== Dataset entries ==
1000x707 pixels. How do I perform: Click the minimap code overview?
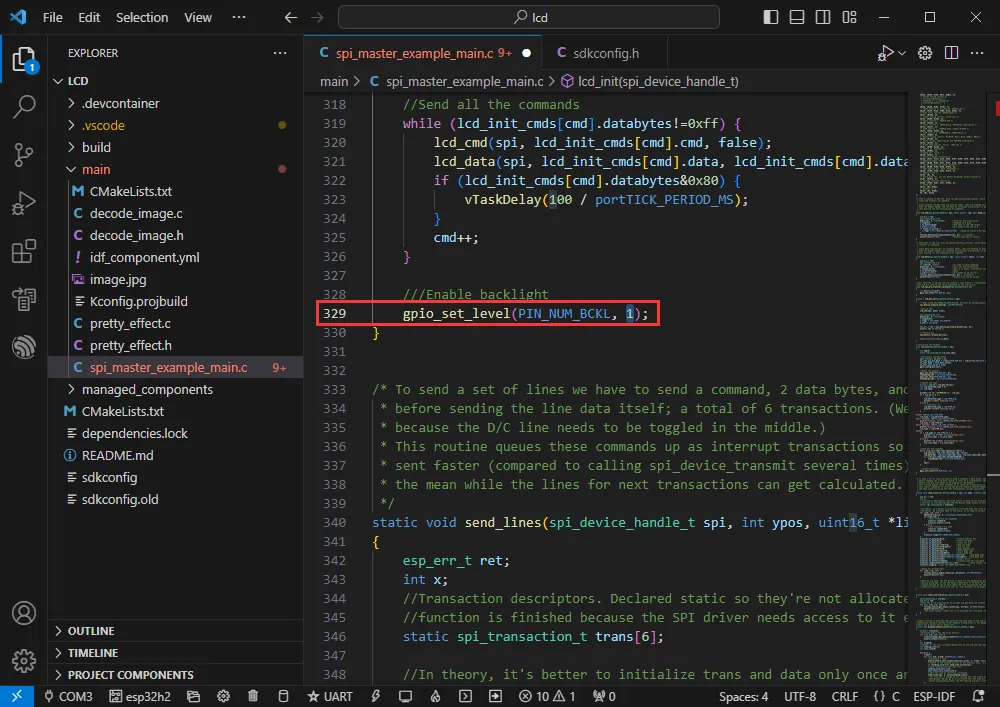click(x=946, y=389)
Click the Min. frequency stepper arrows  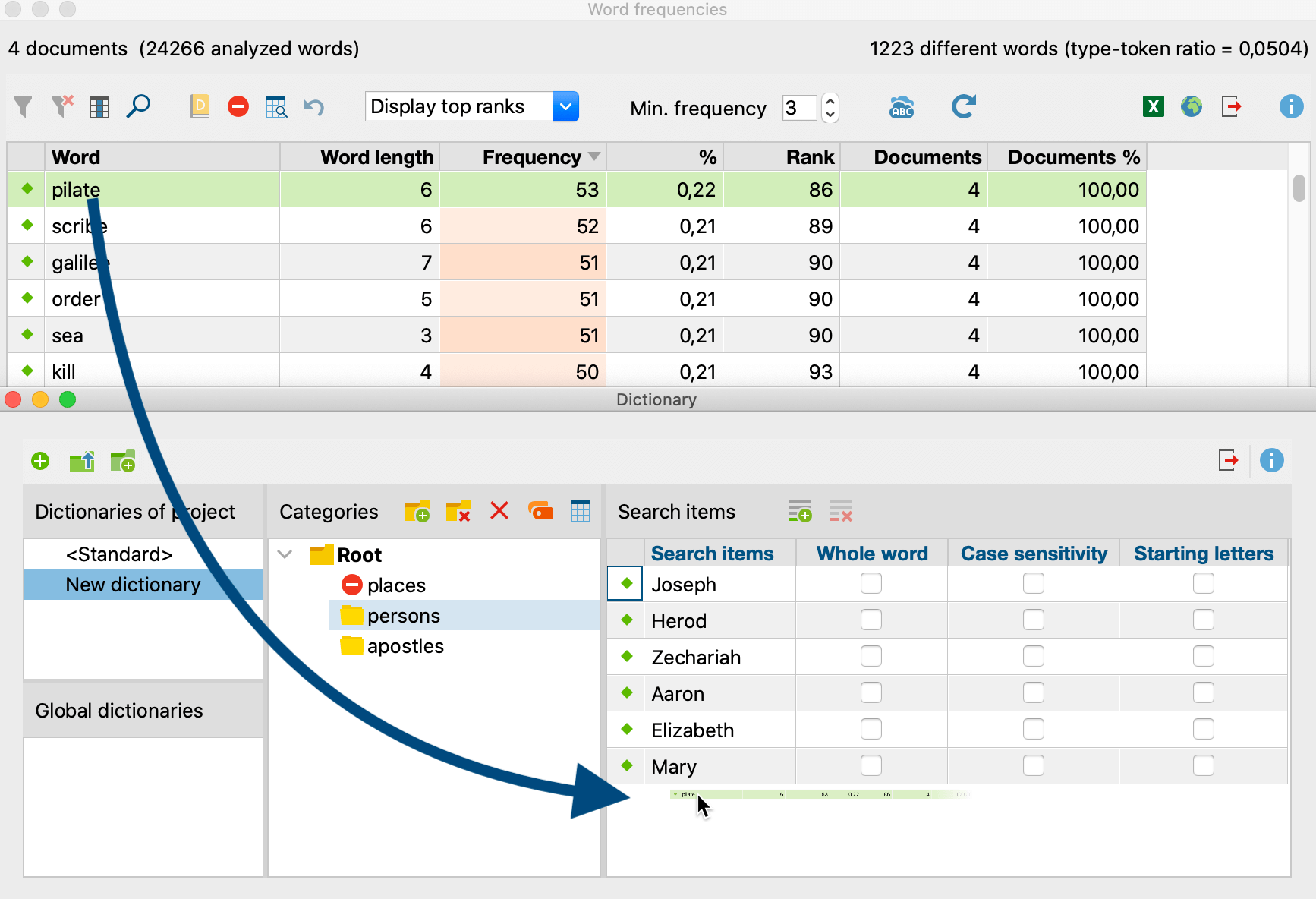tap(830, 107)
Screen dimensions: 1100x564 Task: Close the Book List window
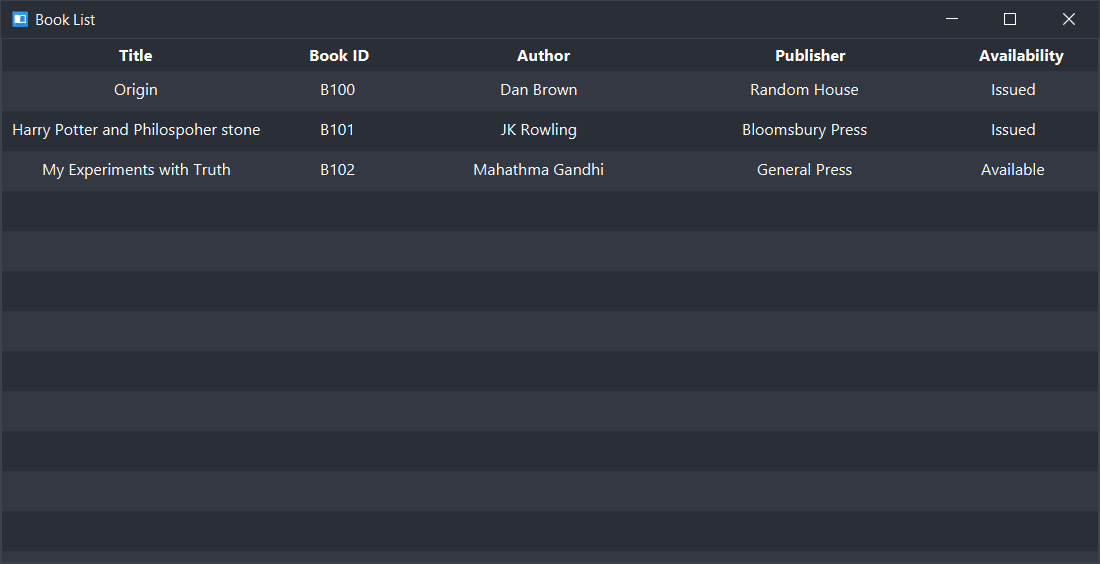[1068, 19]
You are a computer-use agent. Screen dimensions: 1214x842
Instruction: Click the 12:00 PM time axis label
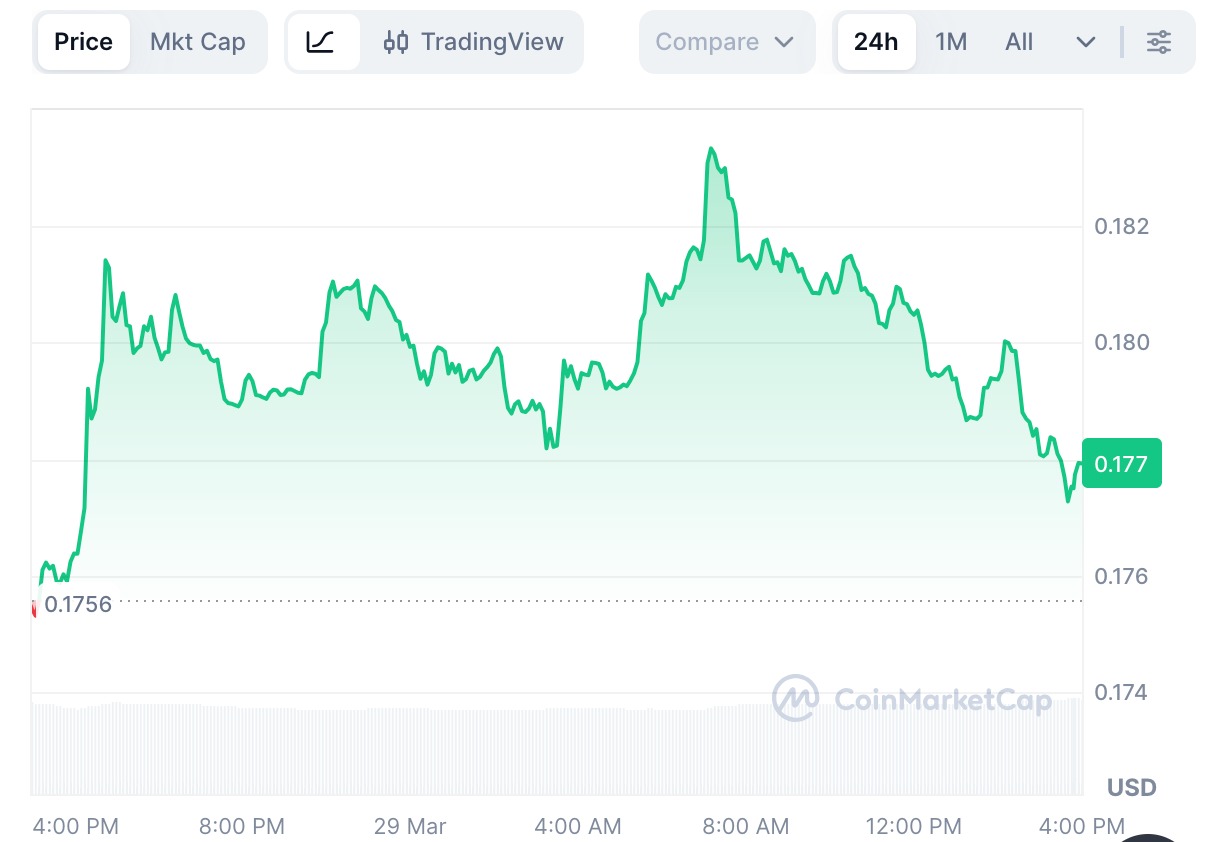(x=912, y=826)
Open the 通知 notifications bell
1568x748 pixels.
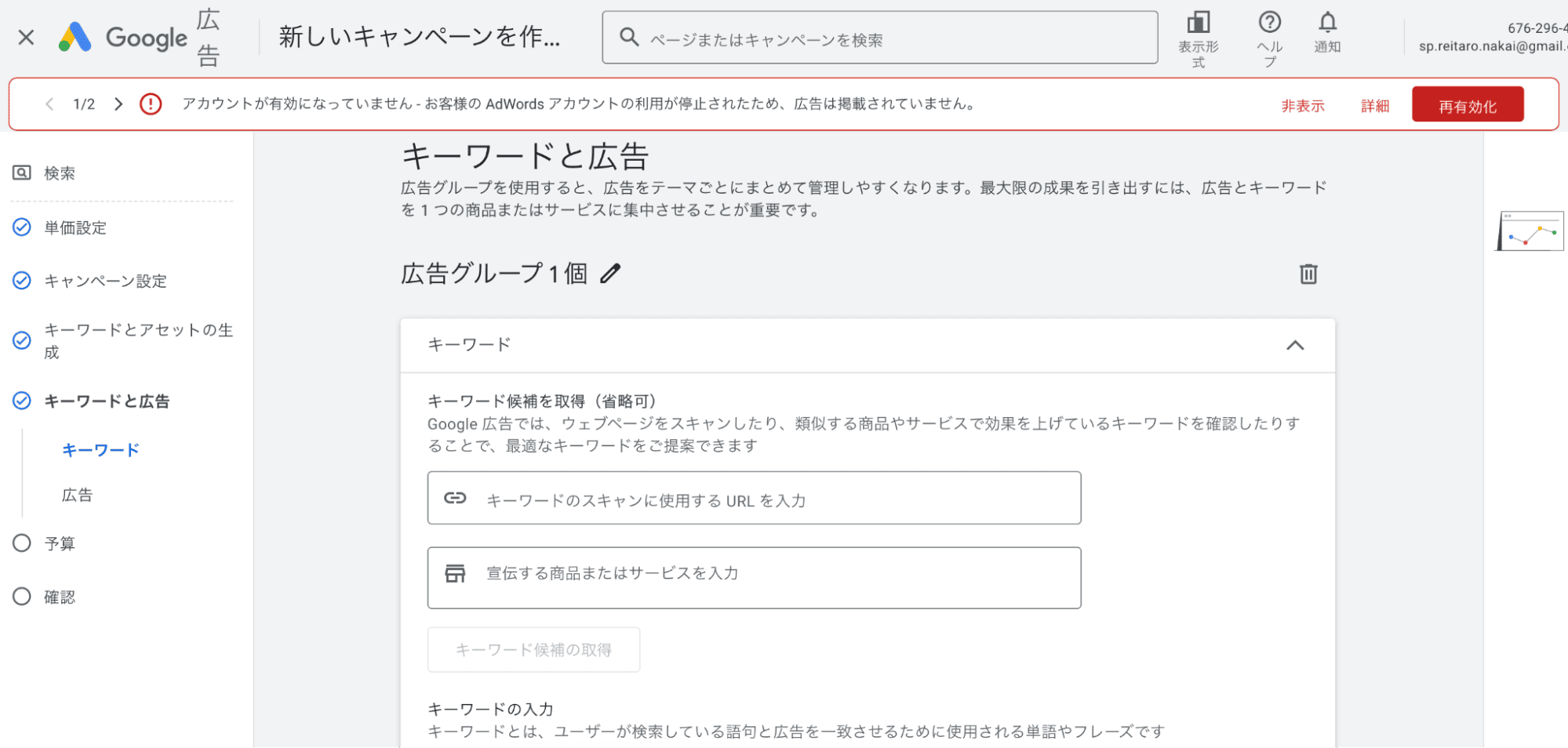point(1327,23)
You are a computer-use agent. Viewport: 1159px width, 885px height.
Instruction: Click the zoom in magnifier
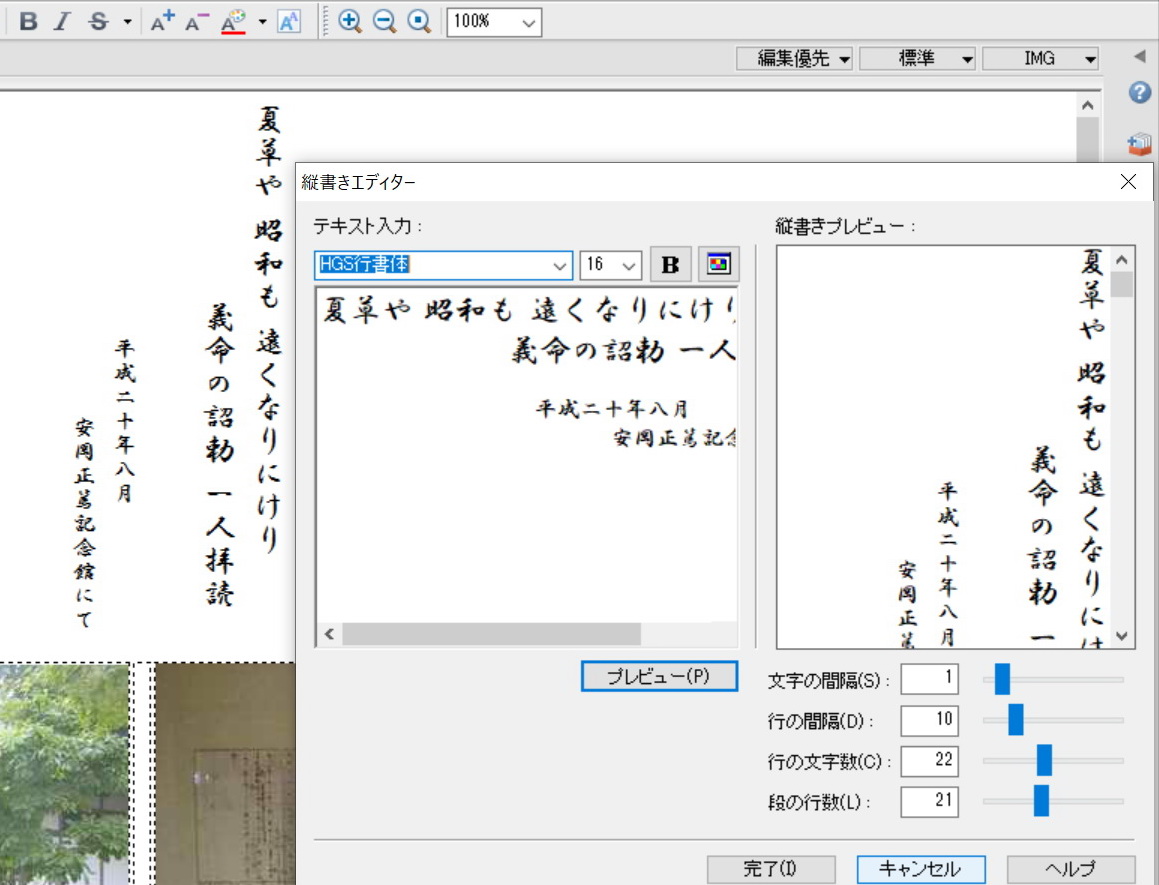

== ACTION ITEM ==
Wherever the word "computer" appears in the entries above, copy that line.

== RESULT ==
You are a computer-use agent. Screen dimensions: 1214x842
You are a computer-use agent. Viewport: 1159px width, 885px height.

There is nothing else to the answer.